Citant un rapport d’Amnesty International, le journal note qu’outre les journalistes, les habitants locaux en Syrie, vivant constamment dans l’angoisse et la peur d’être kidnappés en réponse aux critiques, étaient également menacés.

« Ils contrôlent ce que nous pouvons ou ce que nous ne pouvons pas dire. Soit tu acceptes leurs règles et leur politique, soit tu disparais », lit-on dans le rapport de l’organisation se référant à un activiste des médias nommé Issa.

Il était pratique pour les médias internationaux de diffuser des vidéos et des interviews qu’ils avaient reçues par Skype d’Alep-Est, comme si elles étaient obtenues de façon aussi indépendante qu’à Copenhague ou à Édimbourg. Dans le cas contraire, l’information publiée ne serait pas aussi crédible.

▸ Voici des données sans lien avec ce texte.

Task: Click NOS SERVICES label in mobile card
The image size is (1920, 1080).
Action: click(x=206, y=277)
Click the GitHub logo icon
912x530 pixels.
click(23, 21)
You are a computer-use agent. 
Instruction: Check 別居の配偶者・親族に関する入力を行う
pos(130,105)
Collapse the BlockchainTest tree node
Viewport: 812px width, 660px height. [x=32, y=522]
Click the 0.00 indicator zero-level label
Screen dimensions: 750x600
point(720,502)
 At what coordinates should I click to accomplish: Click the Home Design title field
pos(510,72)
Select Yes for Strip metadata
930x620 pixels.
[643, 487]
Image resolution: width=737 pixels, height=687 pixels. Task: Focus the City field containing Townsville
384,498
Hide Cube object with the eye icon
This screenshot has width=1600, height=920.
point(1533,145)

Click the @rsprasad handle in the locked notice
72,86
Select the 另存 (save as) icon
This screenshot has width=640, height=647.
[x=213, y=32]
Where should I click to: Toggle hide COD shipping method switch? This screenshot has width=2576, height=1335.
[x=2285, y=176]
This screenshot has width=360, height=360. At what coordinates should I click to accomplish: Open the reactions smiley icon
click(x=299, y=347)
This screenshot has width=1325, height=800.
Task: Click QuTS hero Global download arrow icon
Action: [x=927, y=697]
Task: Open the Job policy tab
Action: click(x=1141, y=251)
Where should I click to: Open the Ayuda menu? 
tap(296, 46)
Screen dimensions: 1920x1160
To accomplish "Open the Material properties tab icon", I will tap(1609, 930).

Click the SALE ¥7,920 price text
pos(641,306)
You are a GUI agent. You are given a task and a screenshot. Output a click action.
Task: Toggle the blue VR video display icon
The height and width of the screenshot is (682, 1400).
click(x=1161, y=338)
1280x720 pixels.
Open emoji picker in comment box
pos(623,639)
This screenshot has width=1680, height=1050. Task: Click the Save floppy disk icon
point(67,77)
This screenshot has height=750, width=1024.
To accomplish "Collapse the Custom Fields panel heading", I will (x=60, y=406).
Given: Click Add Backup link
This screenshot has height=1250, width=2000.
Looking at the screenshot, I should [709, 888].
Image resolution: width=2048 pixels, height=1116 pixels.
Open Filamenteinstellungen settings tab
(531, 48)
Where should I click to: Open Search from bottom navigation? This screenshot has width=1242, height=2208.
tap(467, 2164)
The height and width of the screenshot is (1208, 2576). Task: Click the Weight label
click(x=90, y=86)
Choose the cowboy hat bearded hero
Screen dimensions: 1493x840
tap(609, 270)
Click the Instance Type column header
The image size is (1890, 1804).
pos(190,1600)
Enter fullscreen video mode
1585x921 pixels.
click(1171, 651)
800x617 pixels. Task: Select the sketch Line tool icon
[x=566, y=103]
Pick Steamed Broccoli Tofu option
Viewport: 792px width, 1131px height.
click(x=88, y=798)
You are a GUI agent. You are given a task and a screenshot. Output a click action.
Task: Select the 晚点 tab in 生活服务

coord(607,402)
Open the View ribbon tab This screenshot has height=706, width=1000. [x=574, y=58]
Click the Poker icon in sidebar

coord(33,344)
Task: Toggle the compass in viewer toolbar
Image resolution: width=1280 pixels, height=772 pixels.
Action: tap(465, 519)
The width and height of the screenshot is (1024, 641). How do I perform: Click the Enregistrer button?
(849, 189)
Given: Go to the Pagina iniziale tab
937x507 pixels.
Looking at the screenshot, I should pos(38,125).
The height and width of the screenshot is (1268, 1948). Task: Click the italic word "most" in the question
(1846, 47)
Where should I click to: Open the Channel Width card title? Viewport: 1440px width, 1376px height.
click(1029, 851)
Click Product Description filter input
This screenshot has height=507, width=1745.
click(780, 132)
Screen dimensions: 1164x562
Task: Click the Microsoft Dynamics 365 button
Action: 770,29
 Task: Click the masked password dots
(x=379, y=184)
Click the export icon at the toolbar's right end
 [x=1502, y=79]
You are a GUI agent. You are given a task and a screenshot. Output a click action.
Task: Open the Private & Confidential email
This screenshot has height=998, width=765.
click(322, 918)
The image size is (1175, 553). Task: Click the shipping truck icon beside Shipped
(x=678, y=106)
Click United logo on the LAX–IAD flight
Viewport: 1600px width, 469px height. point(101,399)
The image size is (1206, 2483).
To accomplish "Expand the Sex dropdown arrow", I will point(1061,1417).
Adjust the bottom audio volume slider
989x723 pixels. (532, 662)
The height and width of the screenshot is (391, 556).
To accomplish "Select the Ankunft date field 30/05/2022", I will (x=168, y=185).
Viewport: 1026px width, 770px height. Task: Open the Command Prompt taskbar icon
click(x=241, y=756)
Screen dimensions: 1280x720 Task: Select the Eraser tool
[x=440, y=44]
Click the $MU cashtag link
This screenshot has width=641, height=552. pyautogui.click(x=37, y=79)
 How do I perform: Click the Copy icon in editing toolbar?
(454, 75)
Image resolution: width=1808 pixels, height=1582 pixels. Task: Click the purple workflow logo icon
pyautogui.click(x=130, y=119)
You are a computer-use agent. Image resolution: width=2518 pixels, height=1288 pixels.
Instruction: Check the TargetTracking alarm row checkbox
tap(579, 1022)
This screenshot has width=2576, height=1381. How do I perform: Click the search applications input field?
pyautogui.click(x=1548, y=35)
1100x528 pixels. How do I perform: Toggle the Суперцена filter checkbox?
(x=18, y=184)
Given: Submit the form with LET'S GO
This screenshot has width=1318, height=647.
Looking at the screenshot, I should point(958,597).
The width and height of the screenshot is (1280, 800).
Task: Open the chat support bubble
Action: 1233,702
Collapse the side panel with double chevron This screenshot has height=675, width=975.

L’information sur ce qui se passait dans la ville n’était pas toujours un fake, mais plusieurs détails étaient simplement omis. Par exemple, on ne parlait pas, dans les dépêches et les vidéos, des 8 000 à 10 000 combattants armés qui, selon les estimations des Nations unies, se trouvaient à Alep. En outre, l’auteur de l’article ne se souvient pas d’avoir vu une seule vidéo montrant un homme armé à Alep, contrairement à Mossoul.

D’après The Independent, il ne serait pas juste de mettre toute cette propagande sur le dos de l’opposition armée syrienne. Les autorités d’autres pays financent et forment des spécialistes dans le domaine des médias opposés au pouvoir. Selon l’article, un journaliste a avoué qu’on lui avait proposé une rémunération de 17 dollars pour participer à un projet promouvant les médias d’opposition et soutenu par le gouvernement britannique.